### [REQUIRED ACTION]
Everything from the line holding "You are a computer-use" through the final line of the entries below is to be written out exactly, and nothing more; leave out pictures.
----- RECORDS FOR THE TASK -----
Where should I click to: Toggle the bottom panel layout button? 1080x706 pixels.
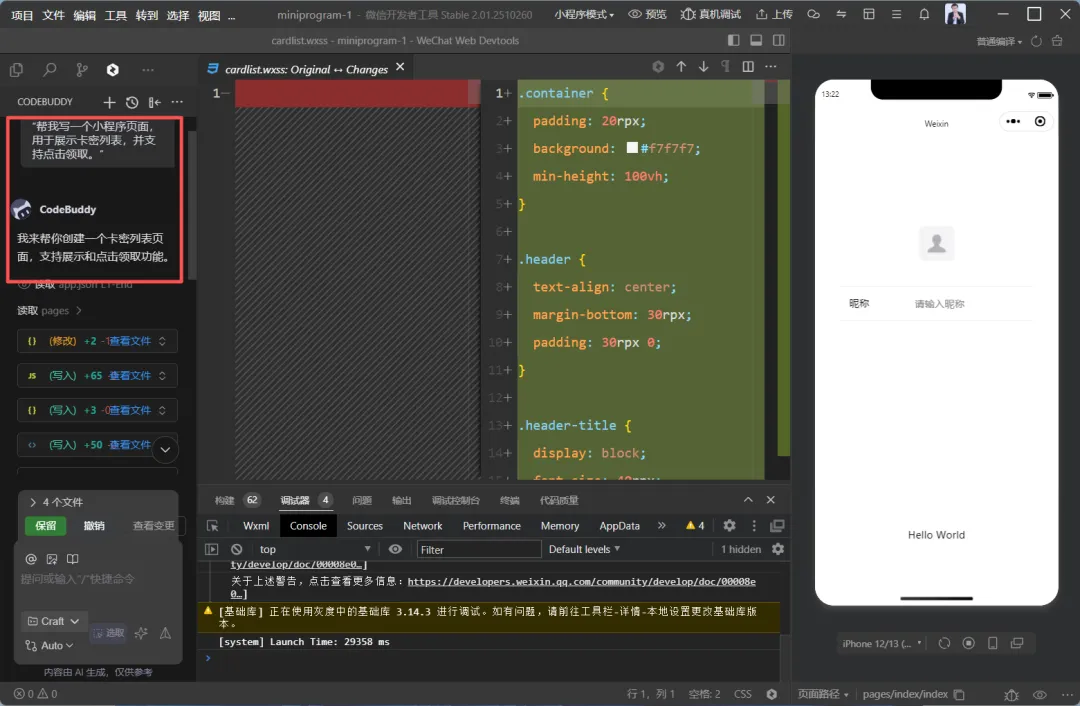(756, 41)
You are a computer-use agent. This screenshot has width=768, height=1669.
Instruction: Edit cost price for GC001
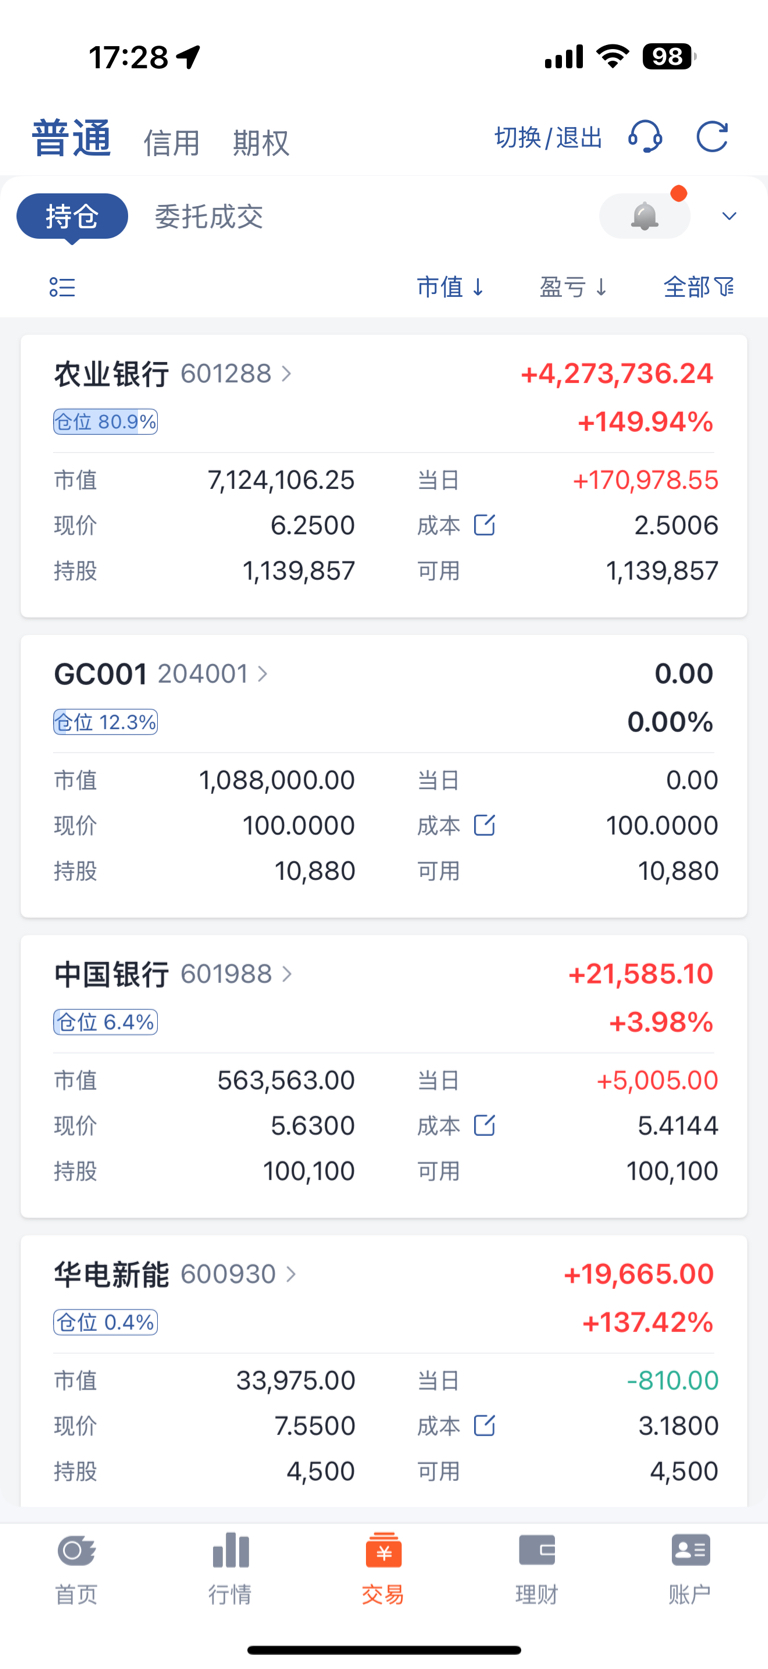click(x=484, y=825)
-----
### [RESULT]
You are a computer-use agent. This screenshot has width=768, height=1669.
Instruction: Edit cost price for GC001
click(x=484, y=825)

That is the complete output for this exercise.